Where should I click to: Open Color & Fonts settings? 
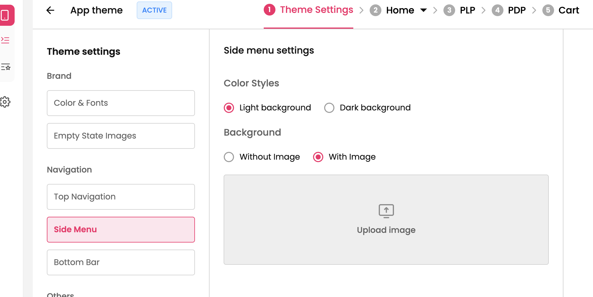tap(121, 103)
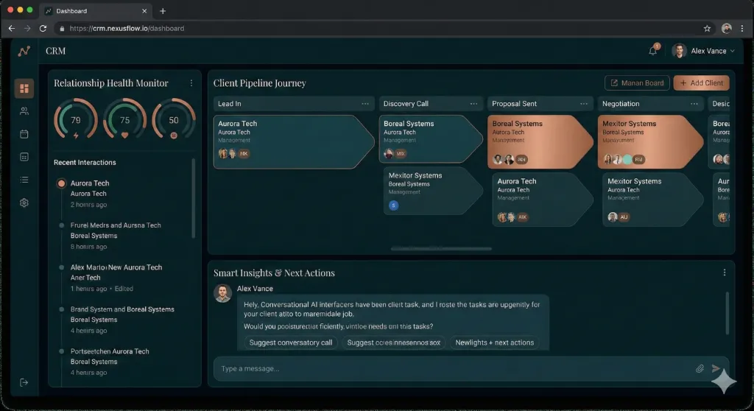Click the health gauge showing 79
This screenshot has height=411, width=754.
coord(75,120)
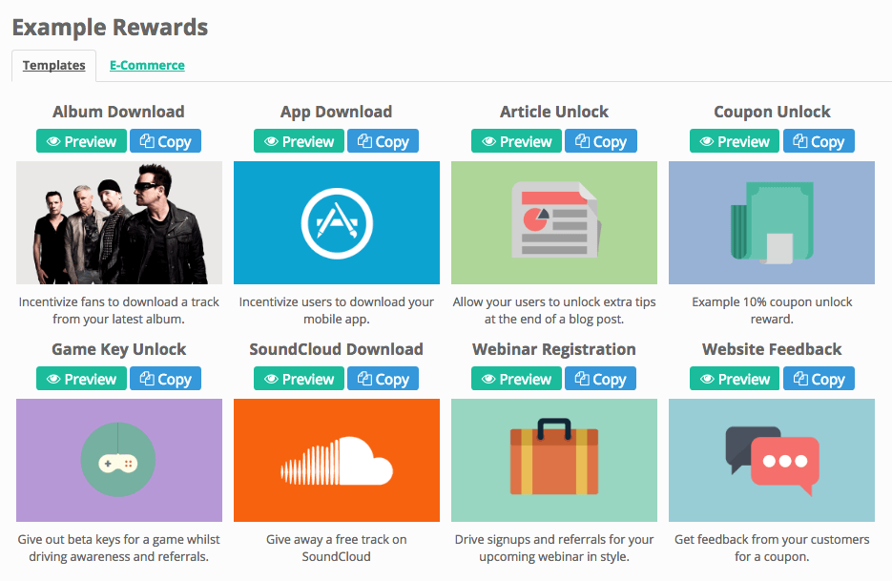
----------------
▶ _Work instruction_: Each entry is to be output exactly, and no picture is to appear.

▶ _Exercise response_:
Where should I click to: Open Color & Fonts settings? 
tap(121, 103)
Click the health gauge showing 79
This screenshot has height=411, width=754.
coord(75,120)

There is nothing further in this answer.